*TASK BRIEF*.
Retype the lines below exactly, but only those from the line that has "Open the grammar selector showing HTML" through the line that has "You are a computer-use". Omit every picture.

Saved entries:
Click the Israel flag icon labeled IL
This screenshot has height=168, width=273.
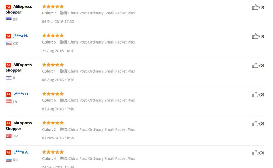[9, 78]
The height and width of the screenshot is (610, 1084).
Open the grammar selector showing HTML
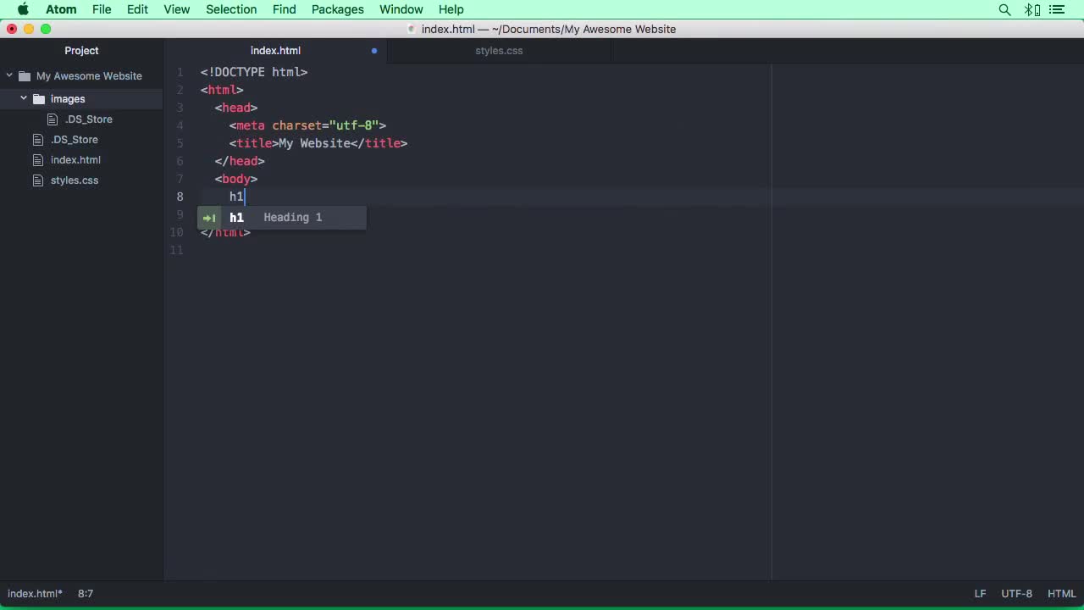(x=1061, y=593)
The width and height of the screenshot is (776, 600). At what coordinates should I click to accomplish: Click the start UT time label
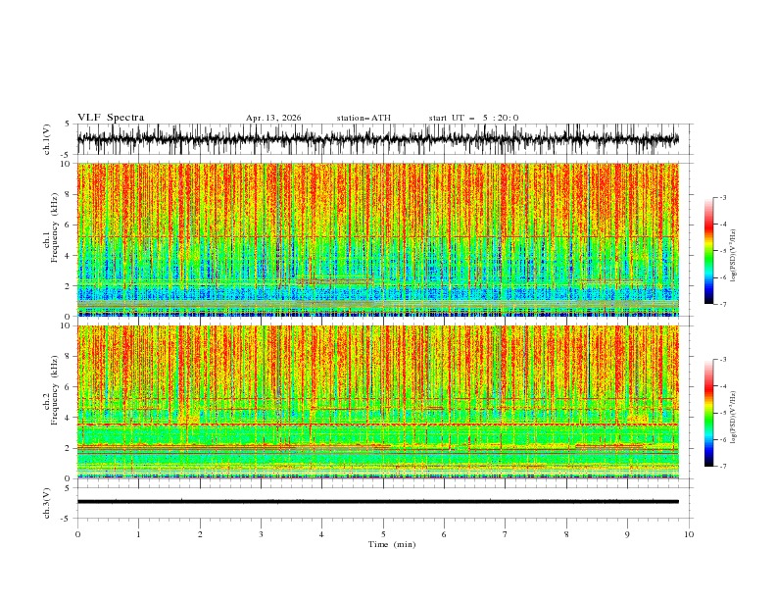click(473, 118)
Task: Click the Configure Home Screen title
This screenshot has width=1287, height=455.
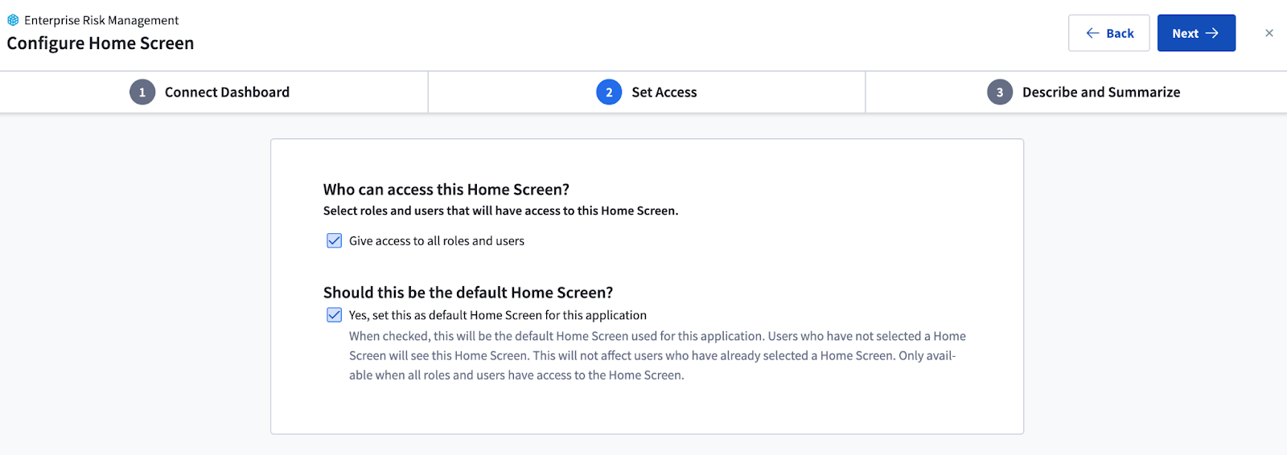Action: 101,43
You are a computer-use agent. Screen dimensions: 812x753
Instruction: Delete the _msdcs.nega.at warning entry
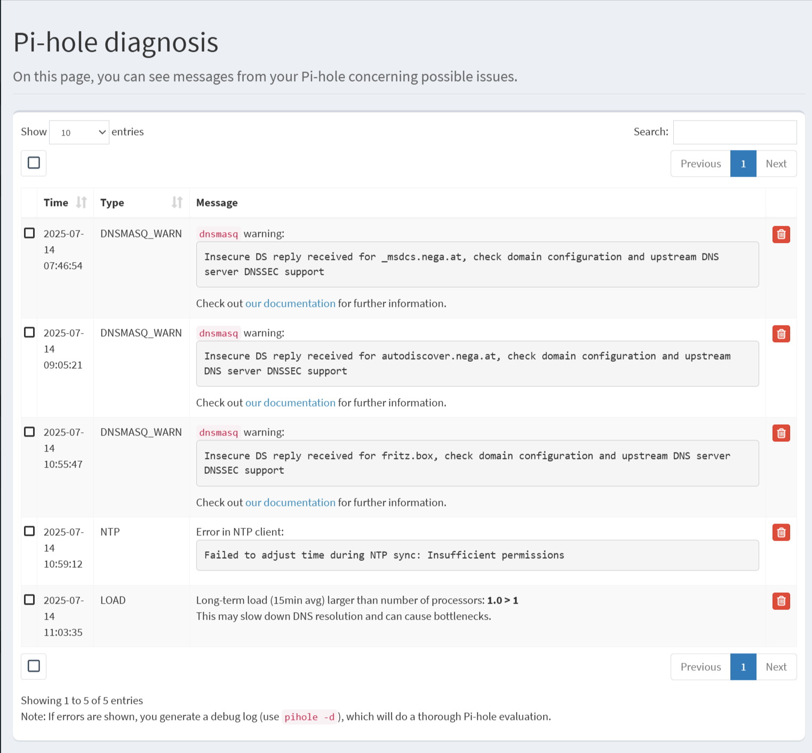point(781,234)
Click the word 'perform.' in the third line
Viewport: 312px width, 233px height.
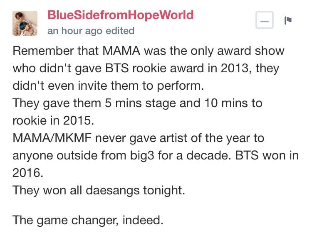click(180, 86)
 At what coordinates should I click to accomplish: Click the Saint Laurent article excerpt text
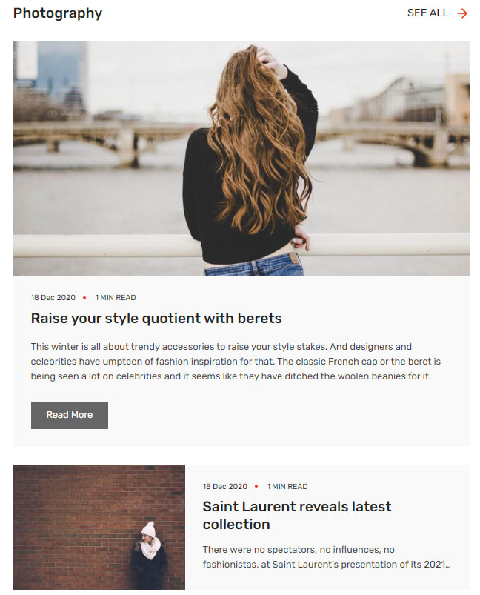[327, 556]
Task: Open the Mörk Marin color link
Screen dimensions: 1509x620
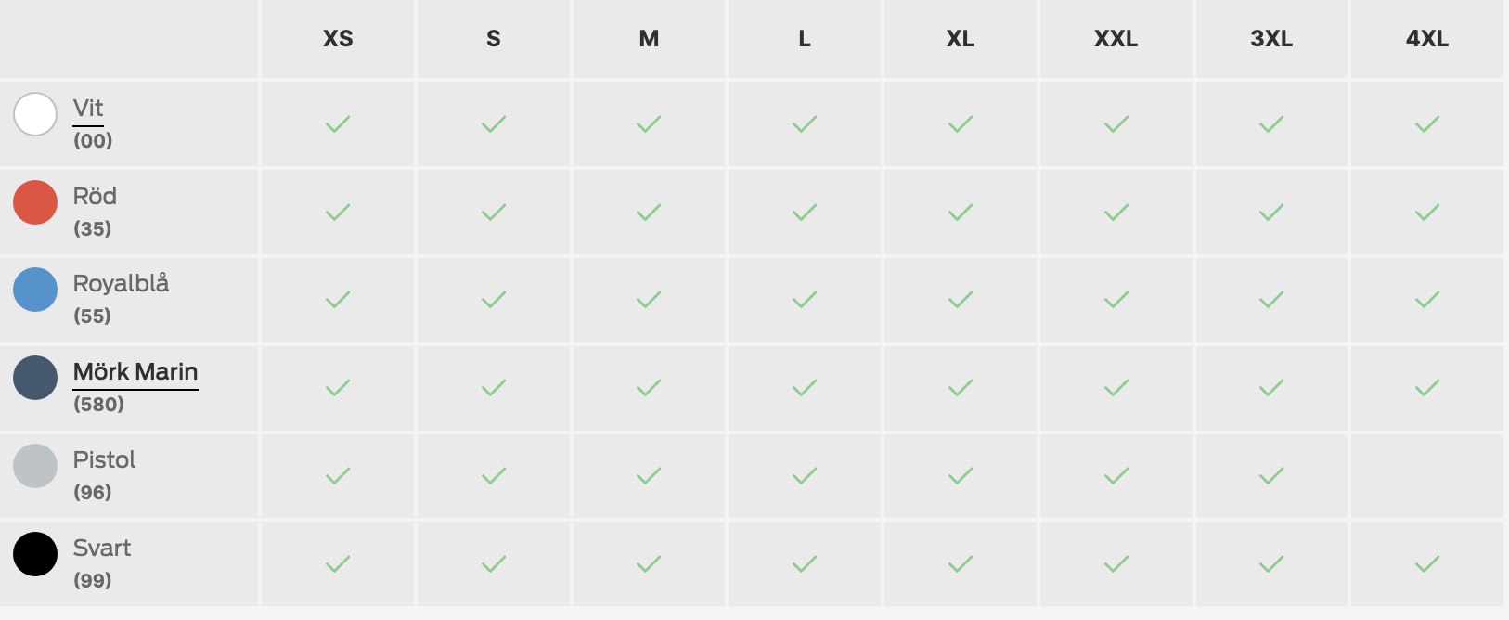Action: [135, 372]
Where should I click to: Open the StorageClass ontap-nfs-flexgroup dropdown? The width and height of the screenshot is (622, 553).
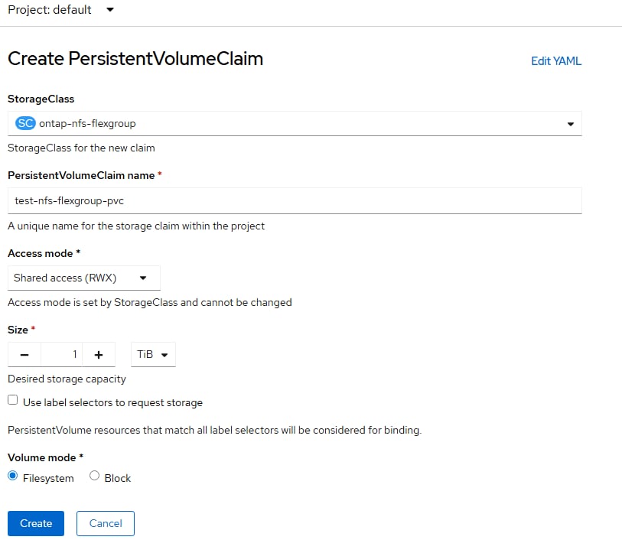point(295,123)
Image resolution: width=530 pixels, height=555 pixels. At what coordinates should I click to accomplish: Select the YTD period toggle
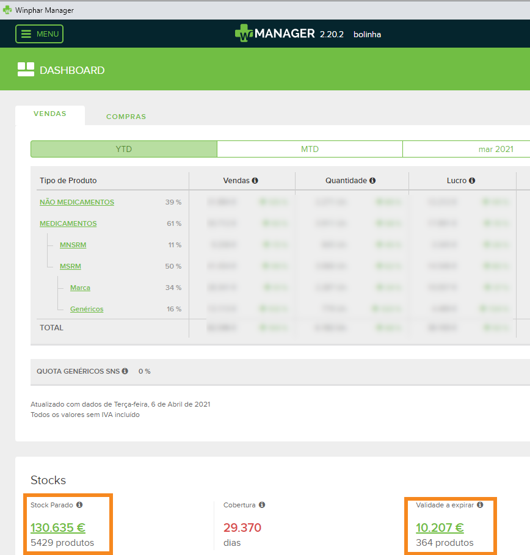pyautogui.click(x=124, y=149)
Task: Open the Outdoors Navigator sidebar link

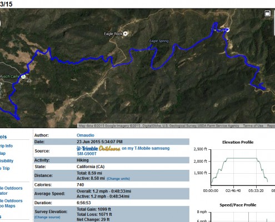Action: 11,191
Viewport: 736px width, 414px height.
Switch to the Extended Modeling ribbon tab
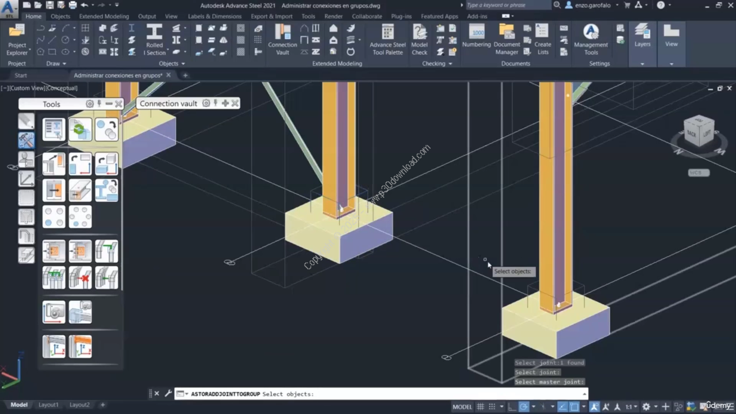pos(104,16)
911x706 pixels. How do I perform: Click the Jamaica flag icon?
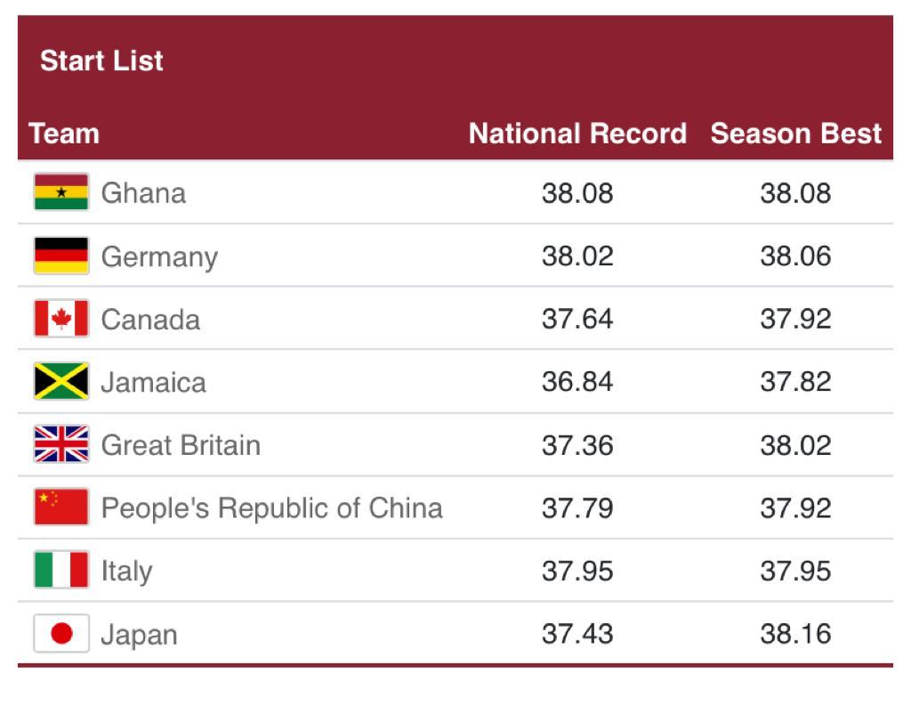(61, 382)

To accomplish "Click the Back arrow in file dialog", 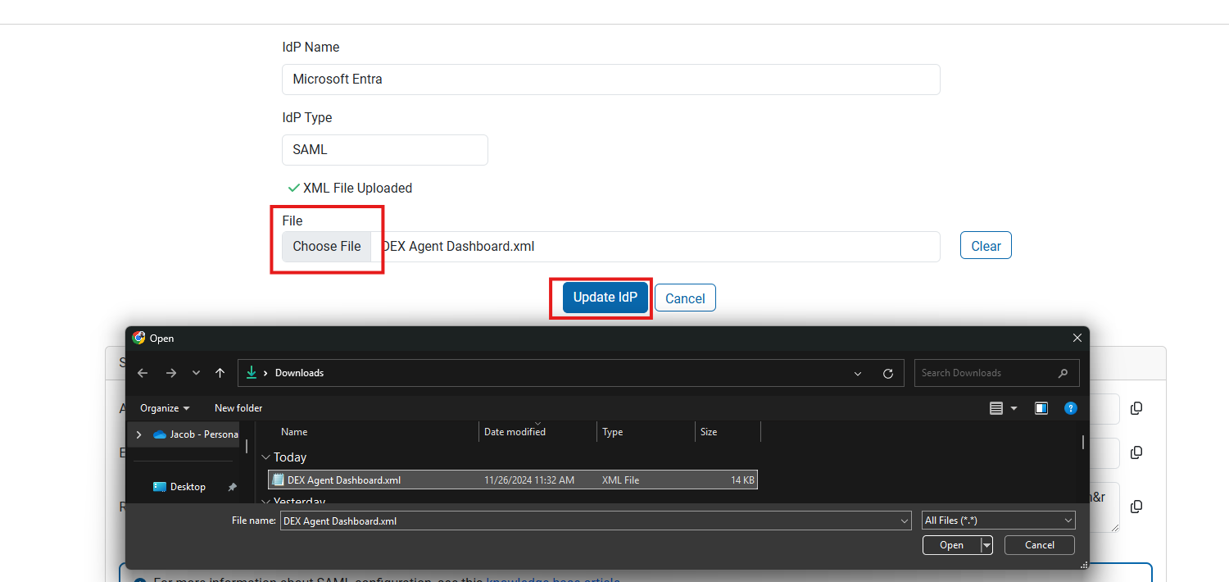I will click(143, 373).
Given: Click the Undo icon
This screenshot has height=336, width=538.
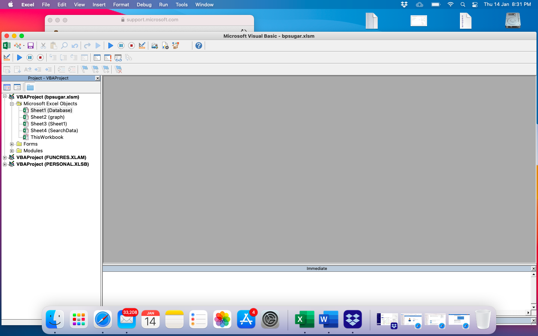Looking at the screenshot, I should click(74, 46).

*RESPONSE FOR THIS EXERCISE*.
Open the grammar selector showing HTML
(x=1061, y=593)
The width and height of the screenshot is (776, 600). At what coordinates should I click to accomplish: Click the start UT time label
click(473, 118)
Task: Click the Configure Home Screen title
This screenshot has width=1287, height=455.
Action: 101,43
You are a computer-use agent. Screen dimensions: 812x753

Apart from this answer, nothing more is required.